Iridium/carbon (Ir/C) films were prepared by MOCVD using iridium acetylacetonate as the precursor and some electrochemical properties were studied, in particular the effects of oxygen on the carbon content of the Ir/C films. Small additions of oxygen (4 ml min–1) to the source gas drastically decrease the carbon content of the films. Ir grains are formed, up to ~ 3 nm in diameter, in the amorphous carbon. It was found that Ir/C films with higher carbon content have better catalytic performance – for measuring the oxygen concentration – than Ir/C films with lower carbon content. The Ir/C films were used as electrodes in an oxygen concentration cell, and the sensitivity of the cell to oxygen was recorded. The Nernstian electromotive force of the cell is almost the same as that of a similar type of commercial oxygen concentration sensor from Bosch, but the response time is faster.

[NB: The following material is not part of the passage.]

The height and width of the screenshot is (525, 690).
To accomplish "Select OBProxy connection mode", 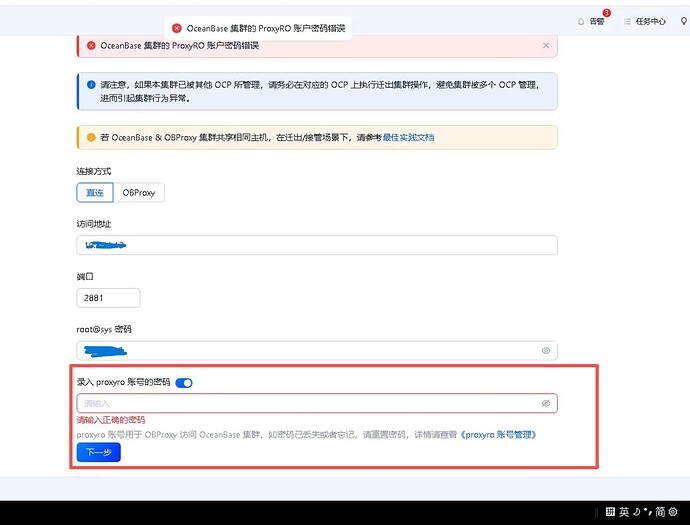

Noble metals are widely used as electrodes in gas sensors because of their unique physical and chemical properties, such as their inertness, good oxidation resistance, electrical conductivity and catalytic performance. However, due to sluggish charge transfer reactions at the sensing electrode interface at low temperature (less than 500ºC) (1), a gas sensor constructed with traditional Pt electrodes and ZrO2 electrolyte needs to be heated to a higher temperature to obtain sufficient voltage output and a shorter response time. In order to improve the properties of these sensors, Ir cluster films have been prepared by MOCVD (metal-organic chemical vapour deposition) and investigated (28). This paper reports on the composition, structure and electrochemical properties of some Ir/C films.

Experimental Procedure

A schematic diagram of a horizontal hot-wall MOCVD apparatus is shown in Figure 1. The precursor for the Ir/C films was 500 mg of iridium tris-acetylacetonate, (CH3COCHCOCH3)3Ir, Ir(acac)3. Oxygen and argon were used as the reactant and transmission gases, respectively. The substrates were quartz (10 mm × 10 mm × 1 mm thick) and YSZ (yttria stabilised zirconia): 6 mol % Y2O3, (10 mm Φ × 2 mm thick). The temperature of the precursor (Tsor) was kept at 190ºC. The total gas pressure in the chamber was fixed at 500 Pa, with argon flow maintained at 50 ml min–1. The precursor was placed in a small quartz boat in the MOCVD apparatus. The deposition temperature (Tdep) was varied from 450 to 650ºC, for a deposition time of 60 minutes. The flow of oxygen (FO2) was varied from 0 to 10 ml min–1.

The composition of the deposits was analysed by X-ray photoelectron spectroscopy (XPS). The exciting source of the XPS is Al (Kα), the sensitivity factors are 4.4, 0.25 and 0.66 for Ir, C and O, respectively. The film structures were also investigated by XRD and SEM.

Fig. 1

Schematic diagram of chemical vapour deposition equipment used for the preparation of Ir/C films

Schematic diagram of chemical vapour deposition equipment used for the preparation of Ir/C films

Fig. 2

Schematic diagram of apparatus to measure e.m.f. values of an oxygen concentration cell. The cell has YSZ solid electrolyte and an Ir/C electrode

Schematic diagram of apparatus to measure e.m.f. values of an oxygen concentration cell. The cell has YSZ solid electrolyte and an Ir/C electrode

Figure 2 shows a schematic diagram of the measurement of the Nernstian electromotive force (e.m.f.) of the oxygen concentration cell having an Ir/C electrode attached to both sides of a YSZ solid electrolyte. Values of the e.m.f. were measured by changing the partial pressure of the oxygen at temperatures from 300 to 600ºC.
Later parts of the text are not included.